Como anotación especial decir que la autora se inspiró en una historia real que le confió a su editor mediante una carta en 1978. Se especuló mucho, debido al cuadro clínico de Victoria en el que se confirmaba su depresión y dos intentos de suicidio, si la escritora había sido víctima de algún tipo de abuso tanto físico como mental. También, al mismo tiempo, se rumorea que todo se basó en la historia que le contó un joven médico que la trató cuando su padre ingresó en el hospital. Se dice que éste le contó cómo él y sus seis hermanos se vieron obligados a un encierro con el objetivo de sostener la estabilidad económica de su propia familia. 

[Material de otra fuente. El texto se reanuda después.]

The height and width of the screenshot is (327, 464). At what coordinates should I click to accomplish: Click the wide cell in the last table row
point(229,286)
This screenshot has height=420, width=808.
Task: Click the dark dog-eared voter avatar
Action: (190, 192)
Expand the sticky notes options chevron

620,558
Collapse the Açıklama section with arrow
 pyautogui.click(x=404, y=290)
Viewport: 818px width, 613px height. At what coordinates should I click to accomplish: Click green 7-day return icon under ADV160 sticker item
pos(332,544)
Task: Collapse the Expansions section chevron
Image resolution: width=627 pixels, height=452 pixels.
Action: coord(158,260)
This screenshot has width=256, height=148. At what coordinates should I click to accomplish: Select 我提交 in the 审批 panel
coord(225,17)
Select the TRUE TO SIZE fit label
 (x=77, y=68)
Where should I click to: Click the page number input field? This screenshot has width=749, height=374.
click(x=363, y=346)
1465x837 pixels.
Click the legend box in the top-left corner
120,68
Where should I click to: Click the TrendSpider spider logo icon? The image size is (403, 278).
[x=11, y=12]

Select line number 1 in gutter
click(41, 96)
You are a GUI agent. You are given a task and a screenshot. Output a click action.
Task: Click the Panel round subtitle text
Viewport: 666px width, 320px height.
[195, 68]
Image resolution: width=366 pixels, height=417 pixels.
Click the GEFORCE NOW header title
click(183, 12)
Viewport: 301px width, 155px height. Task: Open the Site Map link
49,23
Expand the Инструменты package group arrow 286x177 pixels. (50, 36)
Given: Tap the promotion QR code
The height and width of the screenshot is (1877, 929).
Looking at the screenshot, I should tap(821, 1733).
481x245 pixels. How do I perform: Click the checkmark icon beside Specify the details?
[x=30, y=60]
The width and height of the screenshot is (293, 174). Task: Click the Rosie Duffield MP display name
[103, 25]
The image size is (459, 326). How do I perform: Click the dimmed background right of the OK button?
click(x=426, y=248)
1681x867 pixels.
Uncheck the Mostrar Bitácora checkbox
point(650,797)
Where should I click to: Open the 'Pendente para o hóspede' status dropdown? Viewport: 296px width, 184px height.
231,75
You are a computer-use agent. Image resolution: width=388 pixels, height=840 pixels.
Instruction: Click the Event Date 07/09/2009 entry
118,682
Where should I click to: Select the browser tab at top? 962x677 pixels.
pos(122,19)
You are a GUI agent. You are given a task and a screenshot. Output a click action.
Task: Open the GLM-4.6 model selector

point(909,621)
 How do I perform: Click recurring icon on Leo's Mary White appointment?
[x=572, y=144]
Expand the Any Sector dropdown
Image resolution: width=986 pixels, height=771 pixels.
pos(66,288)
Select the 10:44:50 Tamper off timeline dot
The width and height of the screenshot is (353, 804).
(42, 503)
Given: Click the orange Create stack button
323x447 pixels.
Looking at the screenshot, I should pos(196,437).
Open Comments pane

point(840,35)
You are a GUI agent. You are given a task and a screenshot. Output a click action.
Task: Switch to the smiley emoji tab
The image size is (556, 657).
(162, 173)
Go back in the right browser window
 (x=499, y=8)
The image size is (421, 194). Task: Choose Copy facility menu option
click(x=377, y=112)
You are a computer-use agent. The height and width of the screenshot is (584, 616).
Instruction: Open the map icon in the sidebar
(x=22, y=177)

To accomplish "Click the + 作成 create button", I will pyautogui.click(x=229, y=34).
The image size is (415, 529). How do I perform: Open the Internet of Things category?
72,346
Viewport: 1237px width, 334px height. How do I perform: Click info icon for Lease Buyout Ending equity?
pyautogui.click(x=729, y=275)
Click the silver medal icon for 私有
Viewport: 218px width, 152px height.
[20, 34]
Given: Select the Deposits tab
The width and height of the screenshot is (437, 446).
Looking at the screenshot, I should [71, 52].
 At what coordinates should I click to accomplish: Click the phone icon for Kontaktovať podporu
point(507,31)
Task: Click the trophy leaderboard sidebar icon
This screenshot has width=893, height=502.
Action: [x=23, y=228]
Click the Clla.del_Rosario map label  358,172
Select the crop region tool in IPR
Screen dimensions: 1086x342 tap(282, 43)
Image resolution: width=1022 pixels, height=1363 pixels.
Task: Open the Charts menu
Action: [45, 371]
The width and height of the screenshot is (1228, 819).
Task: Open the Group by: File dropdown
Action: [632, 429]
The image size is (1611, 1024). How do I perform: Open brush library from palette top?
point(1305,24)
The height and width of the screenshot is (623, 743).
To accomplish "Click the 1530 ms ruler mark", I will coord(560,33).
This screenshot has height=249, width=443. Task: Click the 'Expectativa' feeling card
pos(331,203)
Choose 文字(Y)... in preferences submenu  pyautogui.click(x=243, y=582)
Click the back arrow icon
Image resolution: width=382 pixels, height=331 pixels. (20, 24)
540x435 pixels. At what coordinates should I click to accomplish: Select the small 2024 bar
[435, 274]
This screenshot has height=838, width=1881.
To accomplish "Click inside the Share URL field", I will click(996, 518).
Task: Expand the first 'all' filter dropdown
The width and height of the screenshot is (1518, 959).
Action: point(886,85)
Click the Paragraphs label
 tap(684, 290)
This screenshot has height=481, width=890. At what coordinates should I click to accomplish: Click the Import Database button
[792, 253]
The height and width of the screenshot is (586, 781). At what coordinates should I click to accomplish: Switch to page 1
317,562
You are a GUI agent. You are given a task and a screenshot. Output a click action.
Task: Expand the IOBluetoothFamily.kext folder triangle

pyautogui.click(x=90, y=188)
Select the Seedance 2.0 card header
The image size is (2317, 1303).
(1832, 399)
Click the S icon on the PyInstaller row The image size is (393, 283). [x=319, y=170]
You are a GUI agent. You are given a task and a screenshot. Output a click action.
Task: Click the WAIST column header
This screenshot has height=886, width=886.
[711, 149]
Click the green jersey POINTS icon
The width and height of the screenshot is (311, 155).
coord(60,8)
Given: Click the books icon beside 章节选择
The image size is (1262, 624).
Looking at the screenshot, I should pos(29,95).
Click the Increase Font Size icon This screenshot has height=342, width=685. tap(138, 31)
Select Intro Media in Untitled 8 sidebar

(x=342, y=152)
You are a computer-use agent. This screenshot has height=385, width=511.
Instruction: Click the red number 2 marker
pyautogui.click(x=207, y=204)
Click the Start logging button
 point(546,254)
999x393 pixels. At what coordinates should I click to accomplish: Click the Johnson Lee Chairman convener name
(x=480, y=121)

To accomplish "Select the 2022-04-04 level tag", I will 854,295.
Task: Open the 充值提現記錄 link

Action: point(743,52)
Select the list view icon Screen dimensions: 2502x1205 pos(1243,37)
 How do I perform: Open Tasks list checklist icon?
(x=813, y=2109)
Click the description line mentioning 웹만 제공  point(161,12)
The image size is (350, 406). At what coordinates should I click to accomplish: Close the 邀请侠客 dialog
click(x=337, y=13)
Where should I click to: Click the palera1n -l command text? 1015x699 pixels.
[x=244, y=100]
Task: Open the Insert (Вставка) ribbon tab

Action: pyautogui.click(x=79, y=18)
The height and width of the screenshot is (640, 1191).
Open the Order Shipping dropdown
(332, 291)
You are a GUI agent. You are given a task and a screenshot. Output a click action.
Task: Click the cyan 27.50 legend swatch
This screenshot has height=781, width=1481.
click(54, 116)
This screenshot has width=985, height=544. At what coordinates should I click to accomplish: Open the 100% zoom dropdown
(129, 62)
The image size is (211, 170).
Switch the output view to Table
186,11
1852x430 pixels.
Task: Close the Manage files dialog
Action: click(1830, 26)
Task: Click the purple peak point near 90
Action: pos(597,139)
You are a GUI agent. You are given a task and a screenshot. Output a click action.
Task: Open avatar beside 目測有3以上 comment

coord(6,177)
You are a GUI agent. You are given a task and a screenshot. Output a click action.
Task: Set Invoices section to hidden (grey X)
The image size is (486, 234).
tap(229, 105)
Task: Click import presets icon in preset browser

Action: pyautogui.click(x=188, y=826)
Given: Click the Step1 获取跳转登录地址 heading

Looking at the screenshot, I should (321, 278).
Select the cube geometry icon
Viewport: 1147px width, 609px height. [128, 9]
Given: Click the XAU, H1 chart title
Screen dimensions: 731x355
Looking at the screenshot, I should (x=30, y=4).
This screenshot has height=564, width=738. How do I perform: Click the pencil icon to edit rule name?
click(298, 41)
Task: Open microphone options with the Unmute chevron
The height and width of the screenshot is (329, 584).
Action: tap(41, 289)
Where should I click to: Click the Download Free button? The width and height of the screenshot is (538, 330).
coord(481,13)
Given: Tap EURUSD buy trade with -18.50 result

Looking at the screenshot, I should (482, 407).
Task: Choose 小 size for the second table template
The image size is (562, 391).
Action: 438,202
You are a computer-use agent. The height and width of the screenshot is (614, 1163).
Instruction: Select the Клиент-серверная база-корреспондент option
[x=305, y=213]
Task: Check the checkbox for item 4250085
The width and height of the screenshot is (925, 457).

En 2014 el canal de televisión Lifetime de origen estadounidense ofreció una adaptación de la novela iniciando así la siguiente y, al parecer, próspera visión de las novelas de Andrews en la pequeña pantalla.
A pesar de que la filmación ofrece una mejor interpretación y exposición de los hechos que su antecesora, una producción de 1987 de poco gusto que acabó en un suspiro debido a la censura, acaba resultando ineficiente para plasmar finalmente la serie de acontecimientos que angustian al lector pero no al público.

No obstante, ya se sabe que un libro ofrece mucho más que una hora y media de movimiento y sonido. Al fin y al cabo, la imaginación es infinita.



PD: no descarto reseñar sus continuaciones anteriormente mencionadas si me animo.